▶ Consignes
**a.** D'après l'extrait du document, quels titres sont donnés à Jésus dans la première phrase ?
**b.** Dans l'extrait du document, reprenez s'il vous plaît le passage qui s'ouvre sur les mots contenant « Je dois désirer » et se ferme sur « l'enserrer. Mais Jésus ! », en renommant « un objet » en « une chose ».

▶ Extrait du document
* * * * *

Quand, dans mes recherches pour rencontrer le vrai Jésus, j'apprends qu'il est Messie, Fils de Dieu, Serviteur, Fils de l'Homme, je suis tenté de croire que je tiens Jésus dans ces définitions. C'est vrai qu'il comble les attentes de l'Ancien Testament comme Messie, et qu'il dévoile un inattendu inouï comme Fils de Dieu. Mais il est Jésus-Messie, Jésus-Serviteur, Jésus-Fils de Dieu. Ce n'est pas le titre qui le définit, c'est lui qui donne à des titres qui nous rassurent un contenu si nouveau qu'en réalité les mots craquent, aucun ne me permet d'affirmer : je sais tout de Jésus.
Je dois désirer une rencontre de plus en plus riche qui ne sera jamais une connaissance dominatrice et fermée comme lorsque je sais exactement ce qu'est un objet. Déjà un homme, je ne puis l'enserrer. Mais Jésus !

* * * * *

▶ Enregistrements affichés

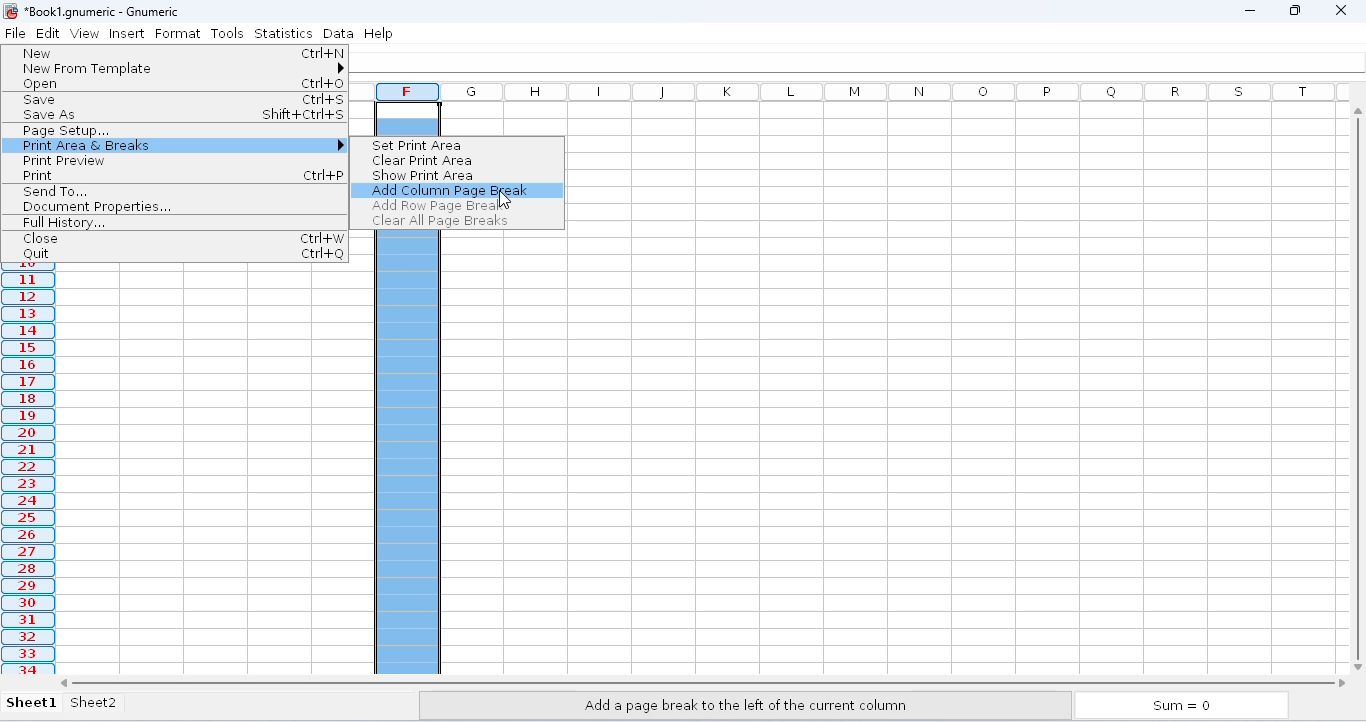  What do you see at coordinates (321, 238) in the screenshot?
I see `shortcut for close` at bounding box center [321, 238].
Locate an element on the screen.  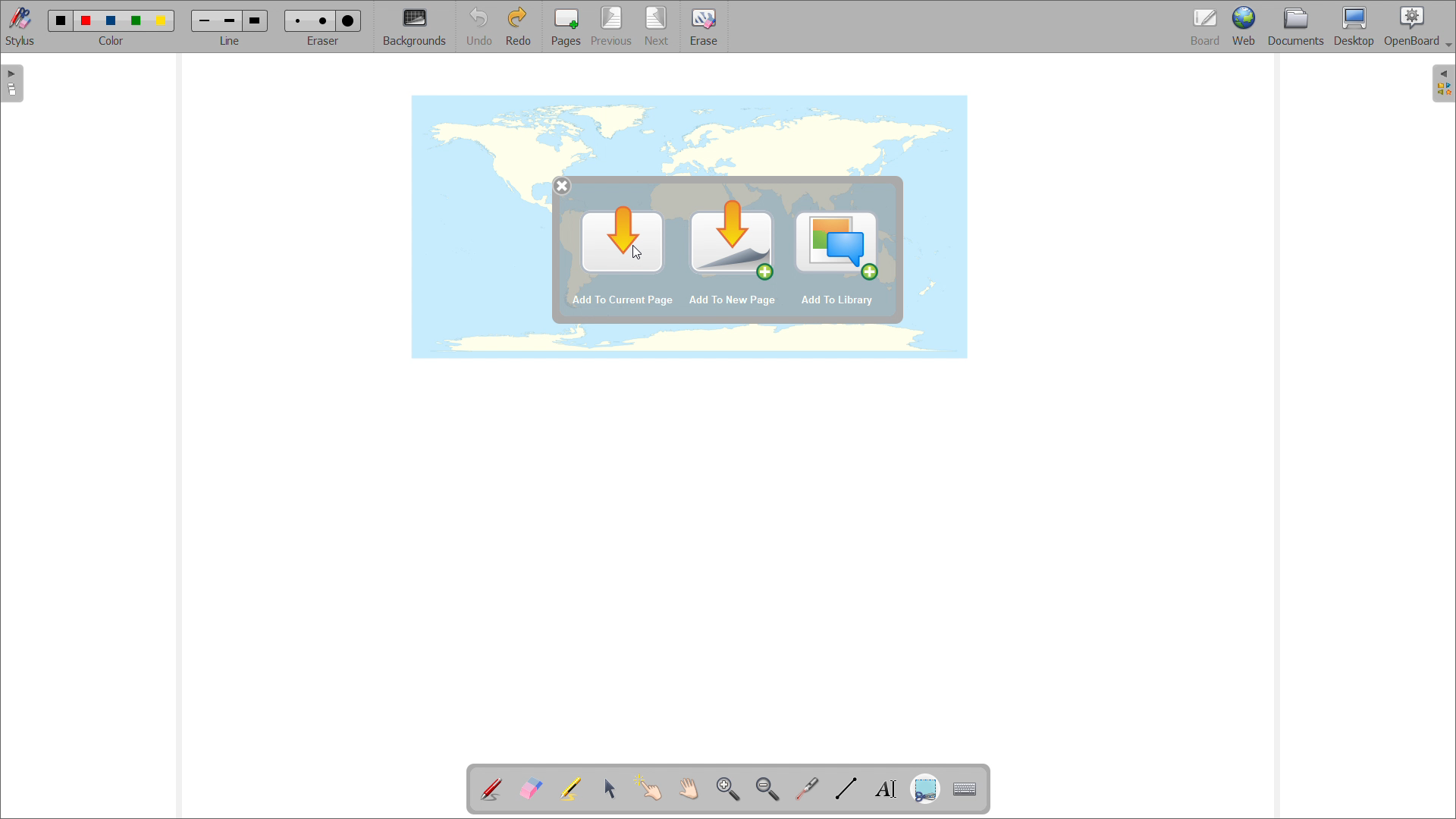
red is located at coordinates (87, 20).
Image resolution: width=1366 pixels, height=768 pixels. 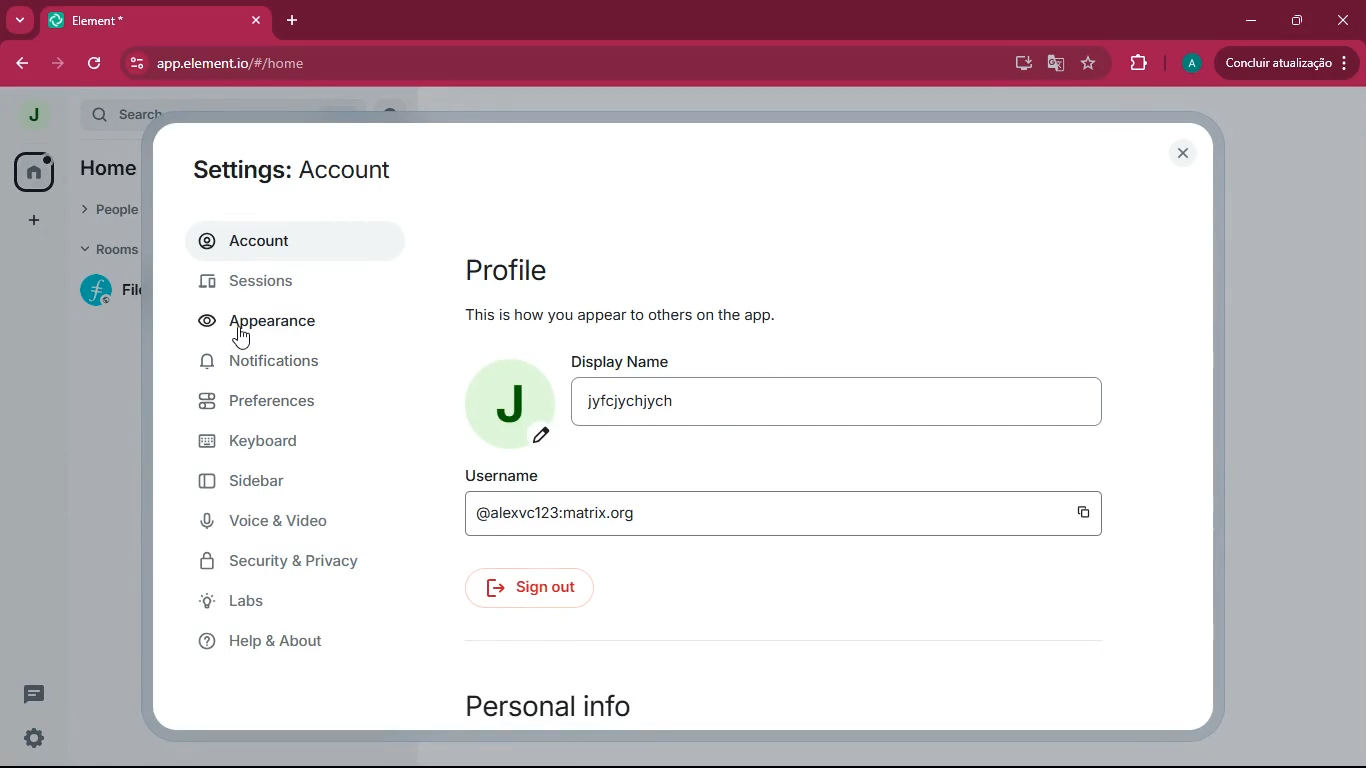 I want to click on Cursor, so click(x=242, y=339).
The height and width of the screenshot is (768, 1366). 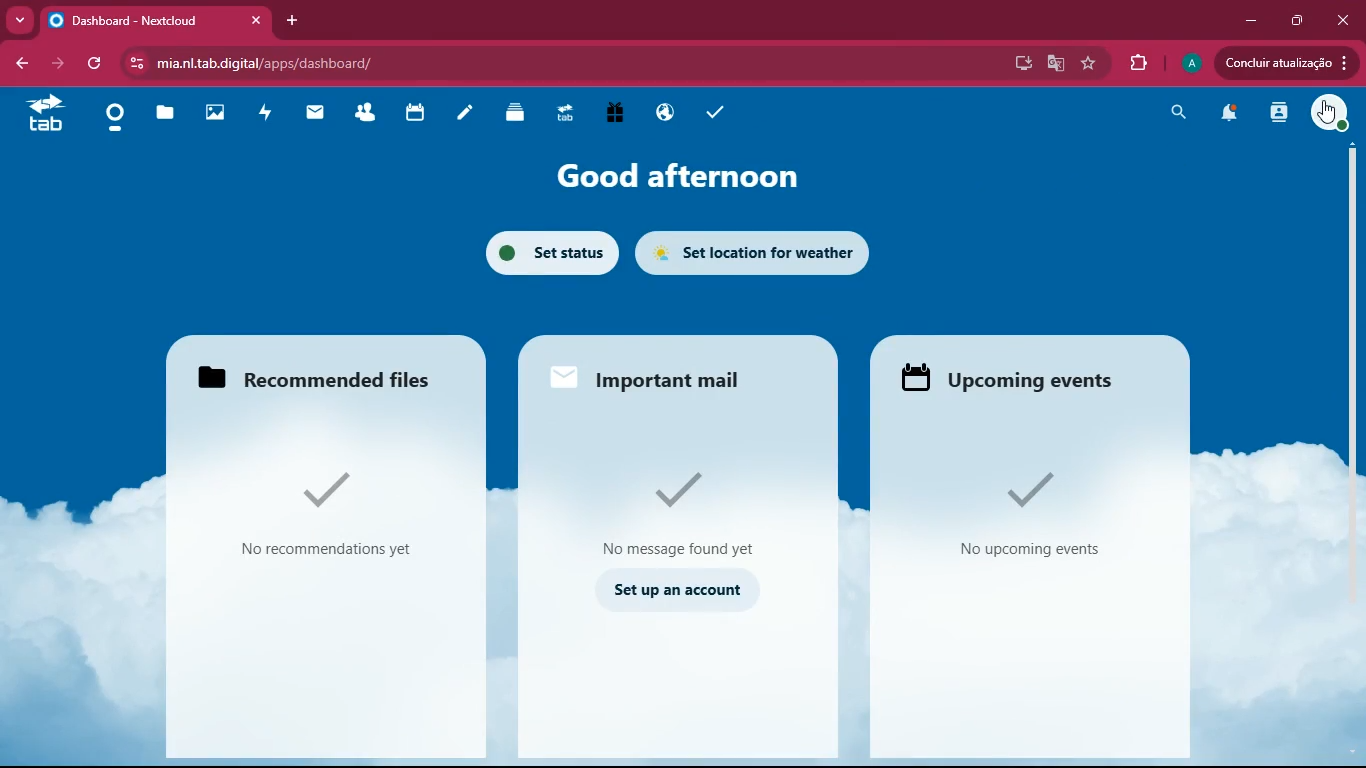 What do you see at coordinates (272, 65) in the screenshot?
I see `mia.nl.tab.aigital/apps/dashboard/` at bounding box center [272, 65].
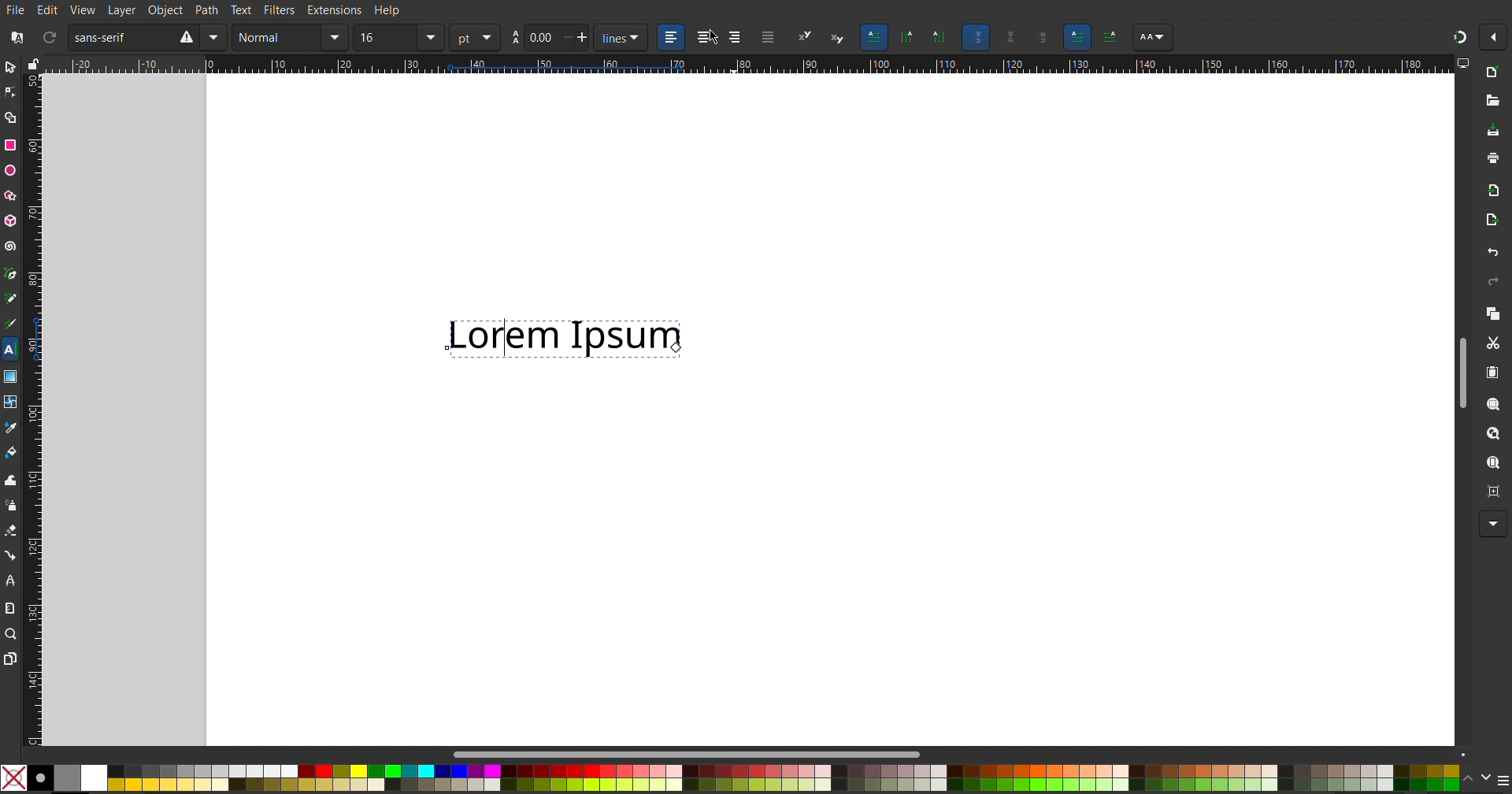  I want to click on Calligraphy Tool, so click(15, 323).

* * * * *

▶ Résultats dans l'ordre
**a.** Messie, Fils de Dieu, Serviteur, Fils de l'Homme.

**b.**
Je dois désirer une rencontre de plus en plus riche qui ne sera jamais une connaissance dominatrice et fermée comme lorsque je sais exactement ce qu'est une chose. Déjà un homme, je ne puis l'enserrer. Mais Jésus !